Scientific classification
- Kingdom: Animalia
- Phylum: Chordata
- Class: Actinopterygii
- Order: Anguilliformes
- Family: Congridae
- Genus: Gnathophis
- Species: G. cinctus
- Binomial name: Gnathophis cinctus (Garman, 1899)
- Synonyms: Atopichthys cinctus Garman, 1899; Rhynchocymba catalinensis Wade, 1946; Gnathophis catalinensis (Wade, 1946);

= Gnathophis cinctus =

- Genus: Gnathophis
- Species: cinctus
- Authority: (Garman, 1899)
- Conservation status: LC
- Synonyms: Atopichthys cinctus Garman, 1899, Rhynchocymba catalinensis Wade, 1946, Gnathophis catalinensis (Wade, 1946)

Species of fish

Gnathophis cinctus, the hardtail conger or Catalina conger, is an eel in the family Congridae (conger/garden eels).

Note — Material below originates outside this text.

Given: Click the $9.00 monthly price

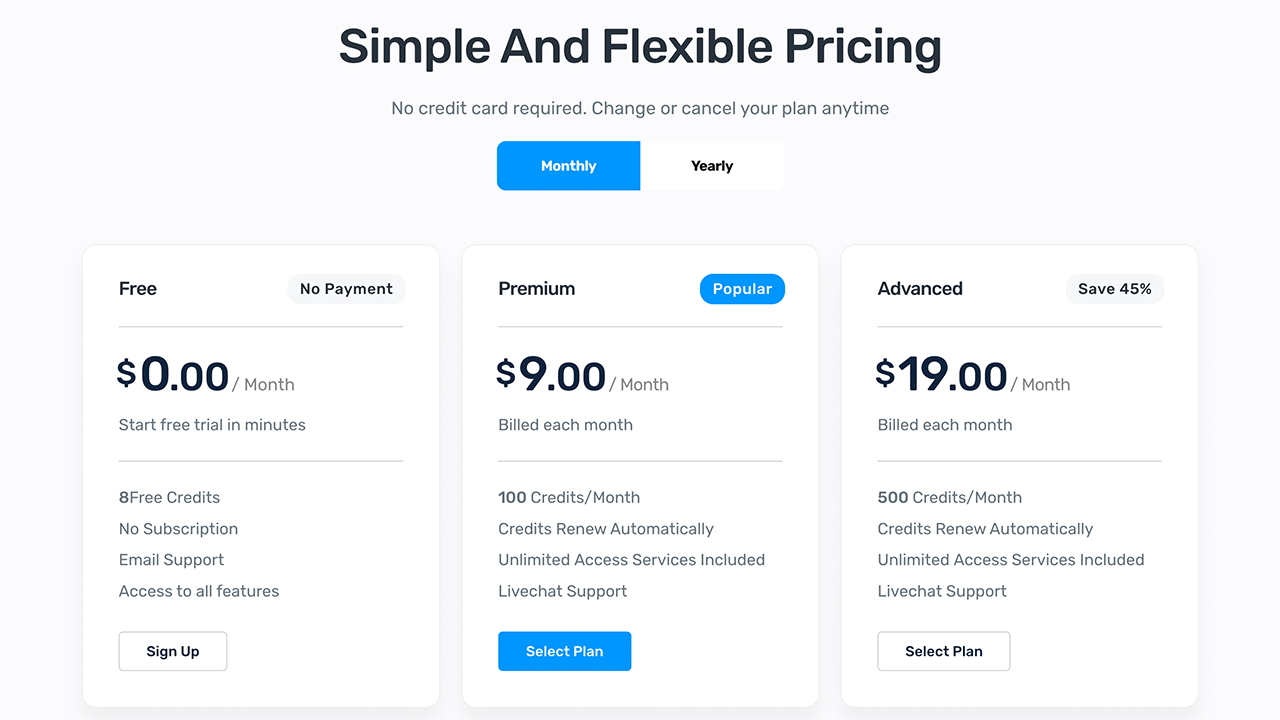Looking at the screenshot, I should pyautogui.click(x=552, y=376).
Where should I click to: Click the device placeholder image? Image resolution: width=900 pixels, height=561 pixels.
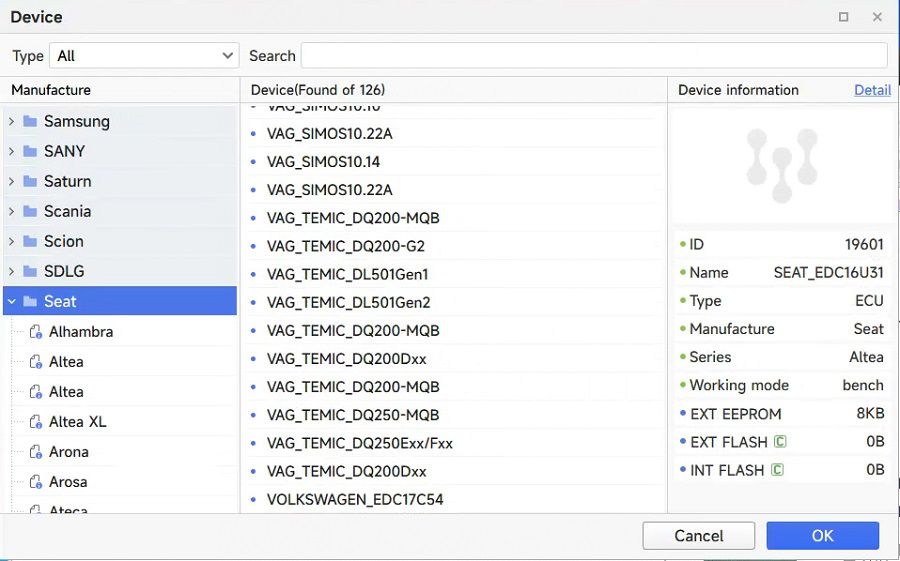pyautogui.click(x=781, y=164)
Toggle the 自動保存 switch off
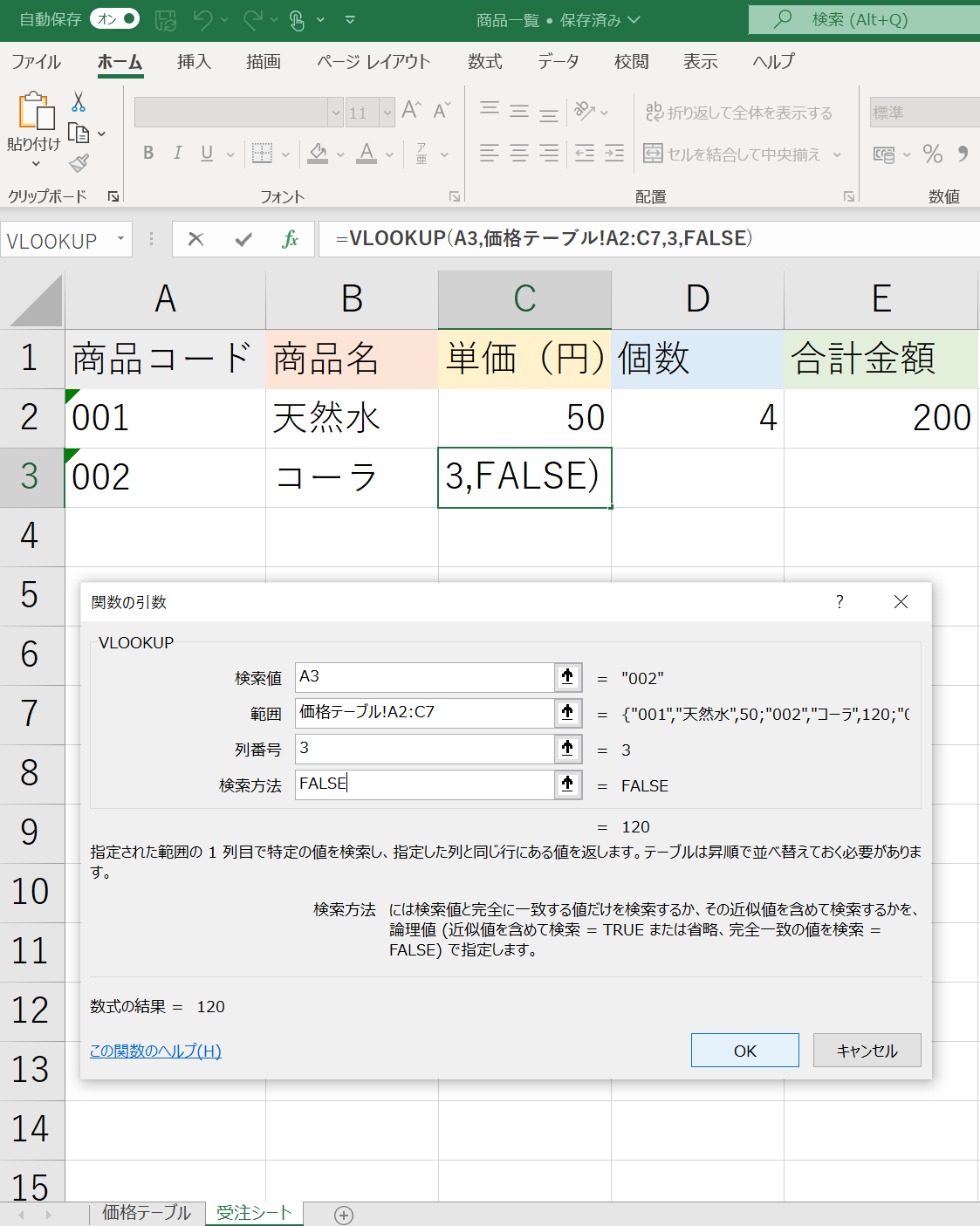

It was described by Samuel Garman in 1899, originally under the genus Atopichthys. It is a tropical, marine eel which is known from the eastern central and southeastern Pacific Ocean, including Chile, Colombia, Costa Rica, Ecuador, El Salvador, Guatemala, Honduras, Mexico, Nicaragua, Panama, Peru, and the United States. It dwells at a depth range of 9–336 metres, and leads a benthic lifestyle, burrowing into loose sand. Males can reach a maximum total length of 42 cm.

The hardtail conger feeds on other conger eels. Due to its widespread distribution, lack of known threats, and lack of observed population decline, the IUCN redlist currently lists the hardtail conger as Least Concern.